Bangladesh, typically ignored by the international media, found itself in a rare global spotlight earlier this year after boatfuls of migrants and asylum seekers from Bangladesh and Myanmar were left adrift for days without food or water. Smugglers, fearing prosecution, had abandoned their human cargo, and several countries had refused to let the migrants land on their shores, prompting aid groups to condemn regional leaders for playing a deadly game of “human ping pong.”

Horror stories from the migrants’ boats began making international headlines: people suffering abuse at the hands of smugglers; migrants starving to death and killing other passengers out of desperation; men, women and children sitting cramped for weeks under the glare of the blistering sun, some becoming immobile because of malnutrition.

Saidul Islam, a 19-year-old Bangladeshi survivor whose sinking boat was rescued in May off the coast of Indonesia, told The Guardian that the vessel, which had about 700 migrants on board, was so cramped that he and his fellow passengers “could not stand up.”

“When we asked for water, the captain hit us with wire,” he told the news outlet. Another survivor, named Amin, said the captain shot dead passengers who asked for food.


Migrants sit on their boat as they wait to be rescued by Acehnese fishermen on the sea off East Aceh, Indonesia, on May 20, 2015.

Migrants from Myanmar and Bangladesh arrive at the Langkawi police station's multipurpose hall in Langkawi, Malaysia, on May 11, 2015.

A Bangladeshi migrant weeps at a temporary shelter in Langsa, Indonesia, on May 17, 2015, after being rescued from a boat adrift at sea. 

An estimated 25,000 migrants from Bangladesh and Myanmar boarded smugglers' boats in the Bay of Bengal in the first three months of 2015, according to the United Nations High Commissioner for Refugees, almost double the number from the same period last year. More than half of these migrants are from Bangladesh, said Chris Lewa, an aid worker whose reports first brought international attention to the crisis.

The International Organization for Migration estimates that at least 1,000 migrants have died in these crossings between October 2014 and May 2015.



Aid groups say that the Bangladeshi government needs to be doing more to counter this boat exodus. For one thing, the lack -- and sometimes complicity -- of law enforcement, as well as corruption among government officials, has allowed smuggling and trafficking rings to act with impunity.

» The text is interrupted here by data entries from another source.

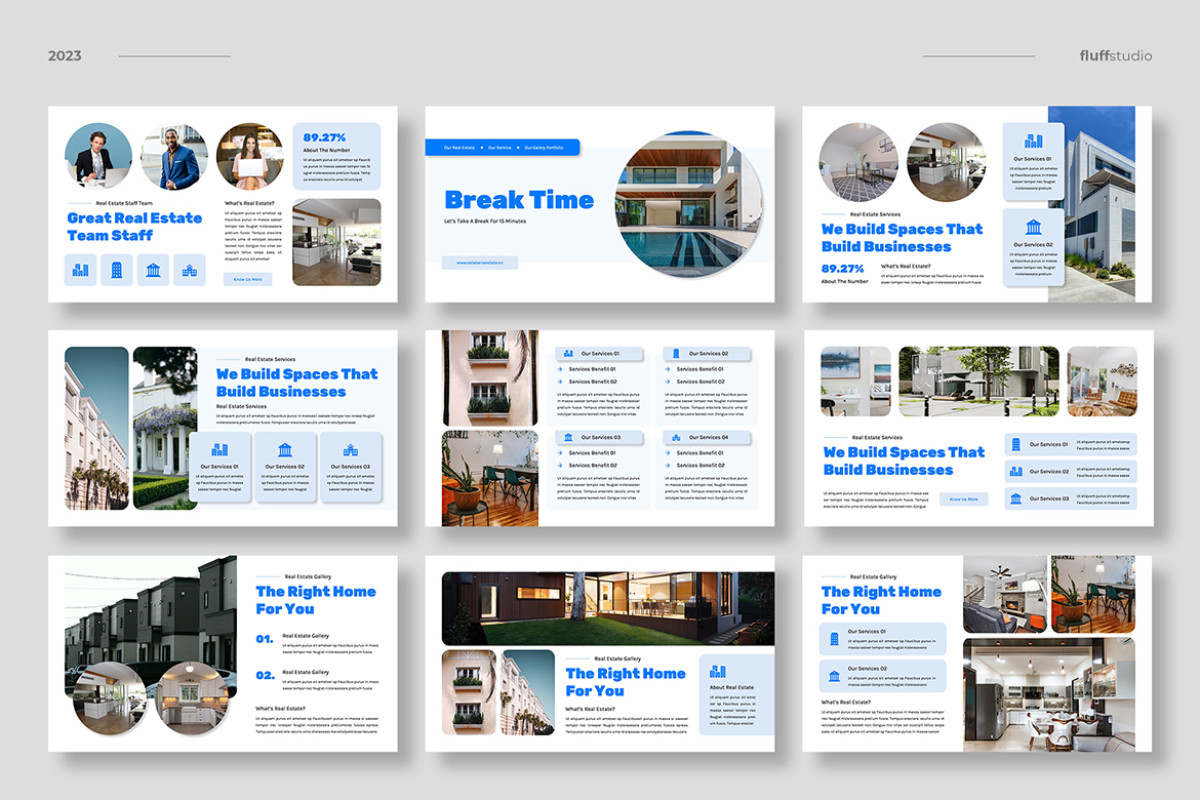This screenshot has height=800, width=1200.
Task: Expand Services Benefit 01 arrow under Our Services 01
Action: coord(560,369)
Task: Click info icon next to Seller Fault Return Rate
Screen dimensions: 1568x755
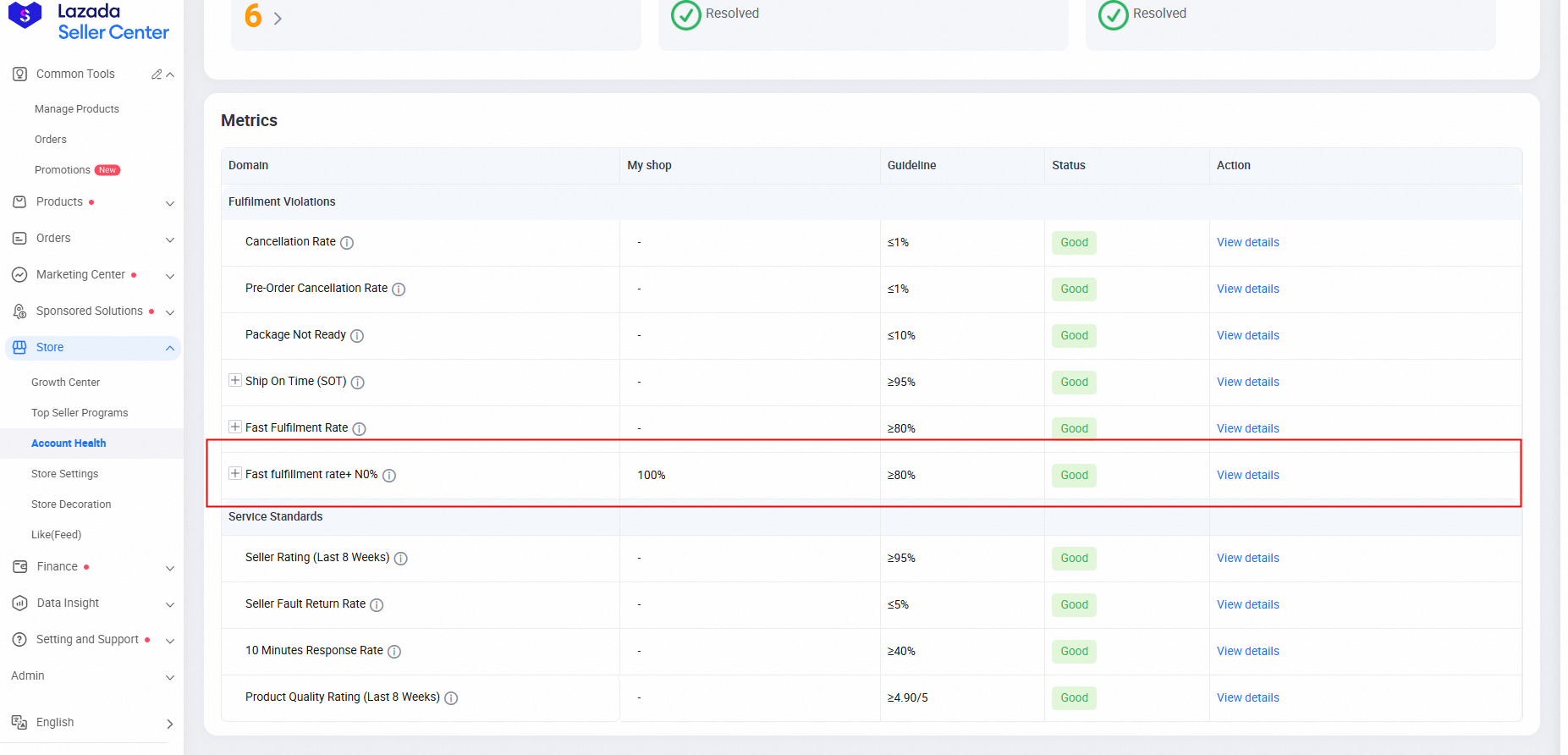Action: 377,605
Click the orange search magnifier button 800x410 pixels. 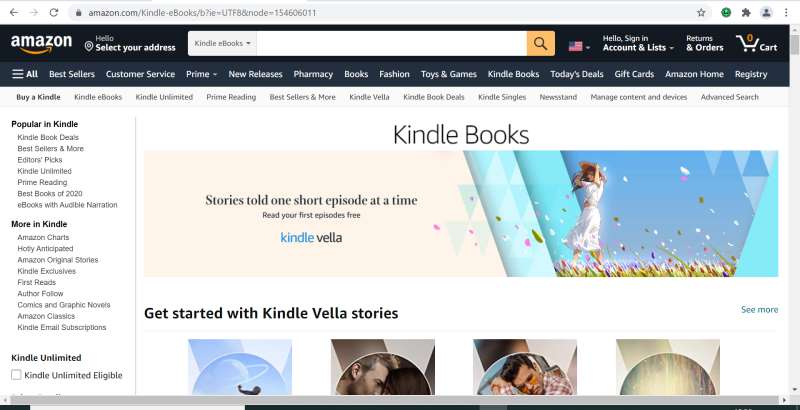[540, 43]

A representative for the Bangladesh chapter of the IOM told HuffPost that the agency is working with the government to strengthen counter-trafficking initiatives, such as providing training to law enforcement officials, raising awareness through grassroots campaigns and initiating programs to increase the skill set of potential migrants, thus reducing their vulnerability.

Bangladesh, however, may have to dig even deeper to solve this crisis.

"Illegal migration will continue in some form until Bangladesh can create a condition in which disincentives outweigh the incentives," Chakma noted -- a situation that may only be possible if and when peace returns to the South Asian nation.

The ongoing feud between the country's "two ladies" and their political parties may seem intractable ("There is no end in sight until the political parties are democratized," said David Lewis, a London School of Economics professor who has written extensively about Bangladesh) -- but it should be heartening to know that the two sides have, in the past, shown a willingness to cooperate to restore the country's democracy.

In 2008, for instance, the two leaders came together, waving a banner of democracy, to challenge a military-backed caretaker government that sought to remove them both from politics.

That banner, it seems, needs to be hoisted once more.